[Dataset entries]
******

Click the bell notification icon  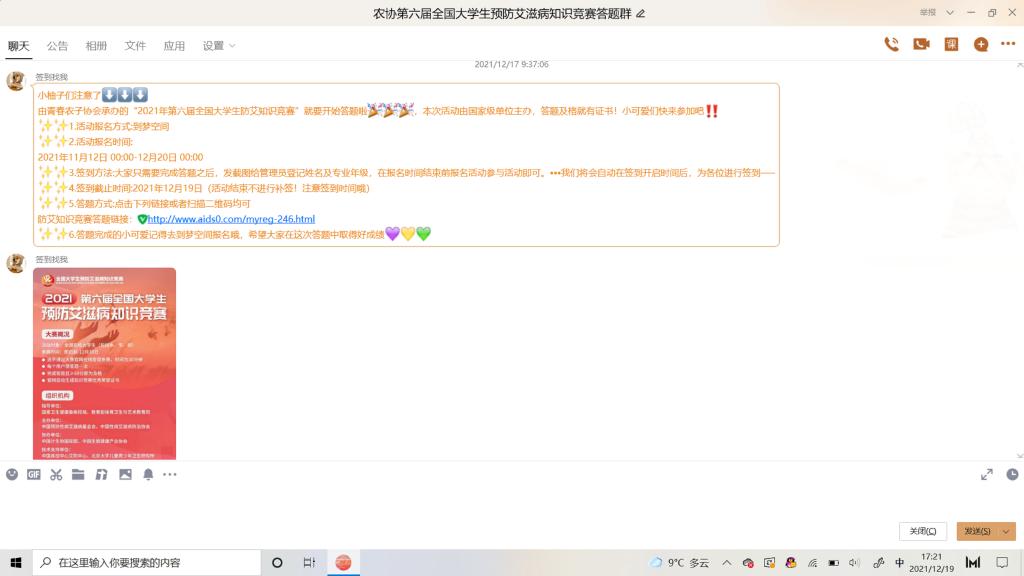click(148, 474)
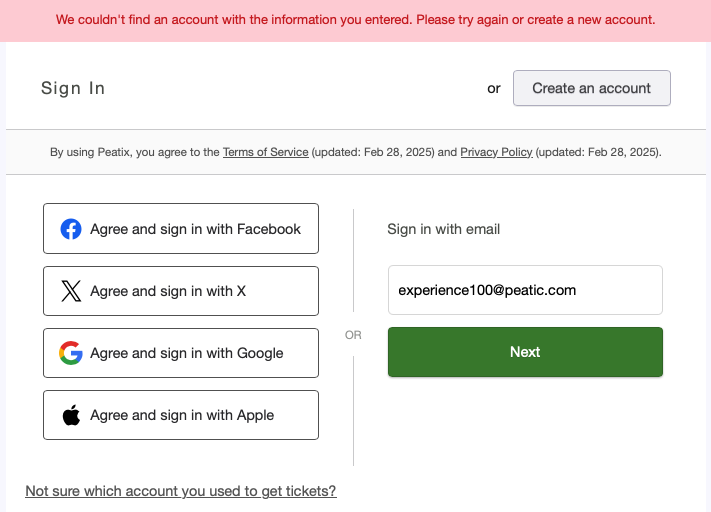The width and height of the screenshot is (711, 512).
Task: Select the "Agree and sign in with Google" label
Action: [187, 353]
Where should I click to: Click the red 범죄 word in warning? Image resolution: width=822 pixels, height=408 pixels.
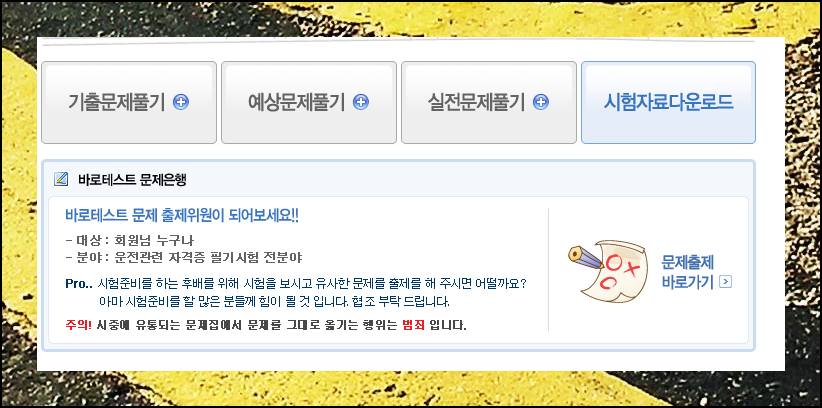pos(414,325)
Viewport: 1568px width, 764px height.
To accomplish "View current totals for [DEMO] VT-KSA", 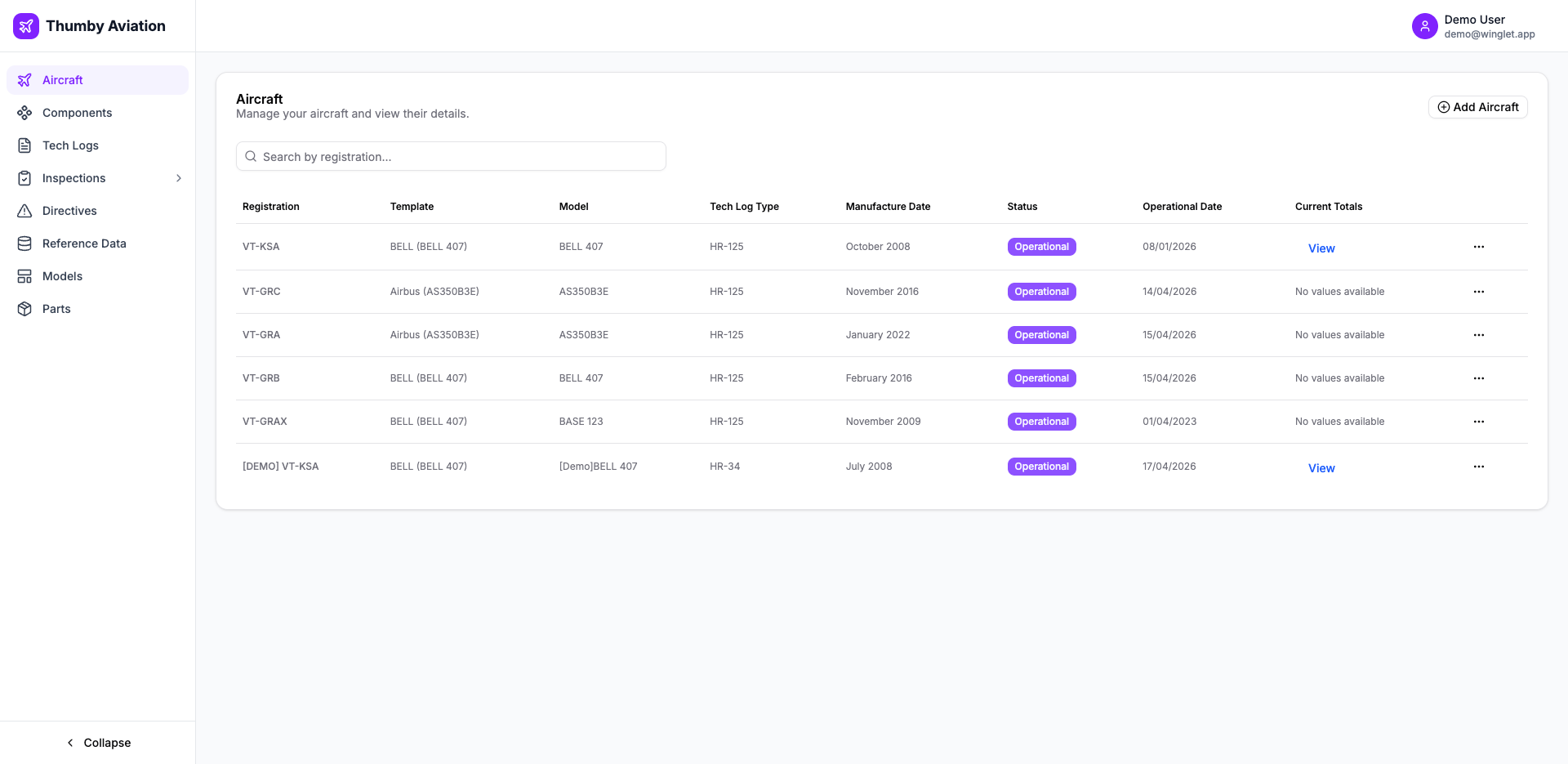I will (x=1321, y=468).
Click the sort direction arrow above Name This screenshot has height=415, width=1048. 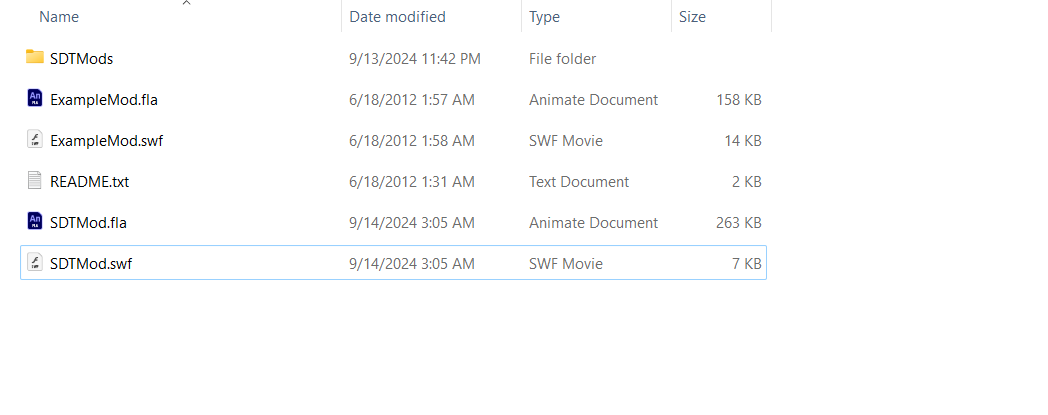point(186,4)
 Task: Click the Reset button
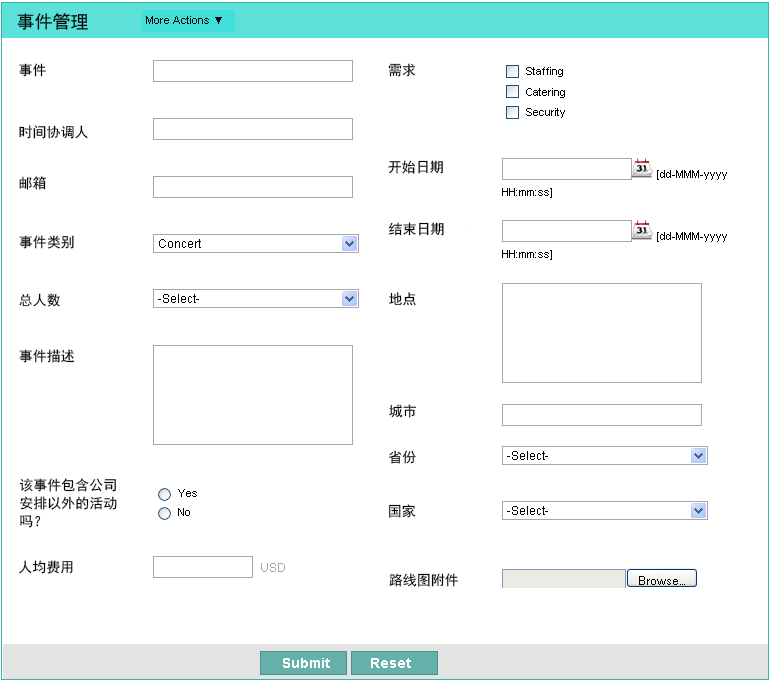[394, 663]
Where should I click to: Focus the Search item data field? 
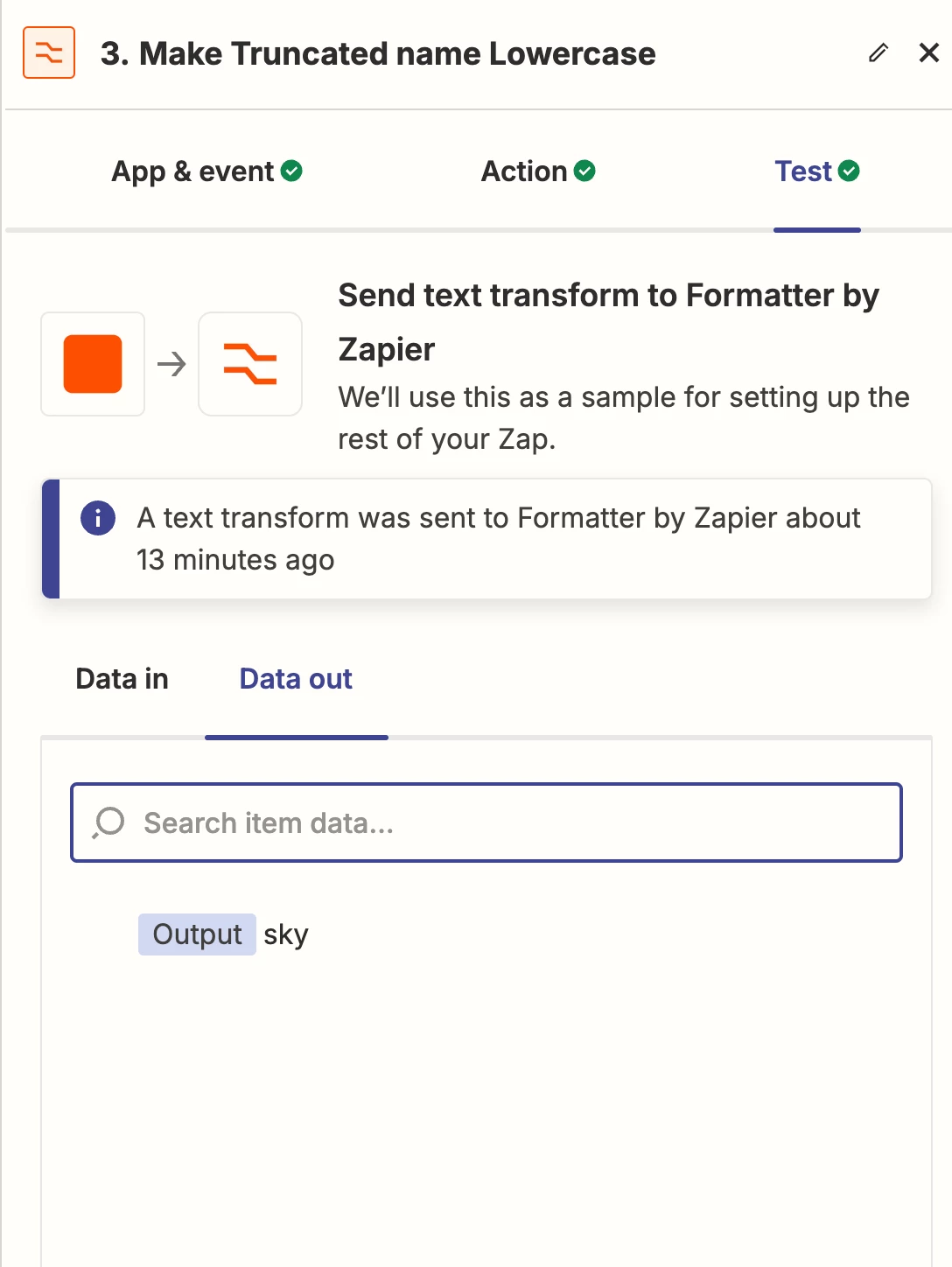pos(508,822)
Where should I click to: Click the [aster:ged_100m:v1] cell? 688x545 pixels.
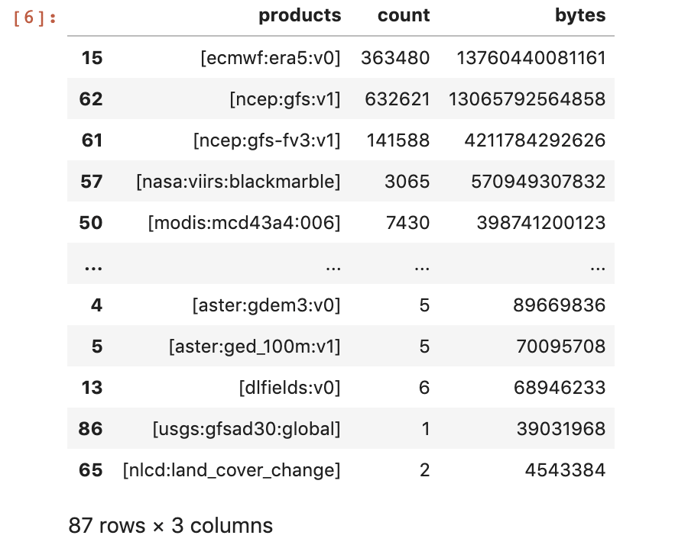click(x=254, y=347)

******

» **Work required**:
Repeat exactly the lines above, from the line containing "Where should I click to: Click the [aster:ged_100m:v1]" through the last line of the records, inclusive; omit any pictures.

» **Response for this exercise**:
Where should I click to: Click the [aster:ged_100m:v1] cell? 688x545 pixels.
click(x=254, y=347)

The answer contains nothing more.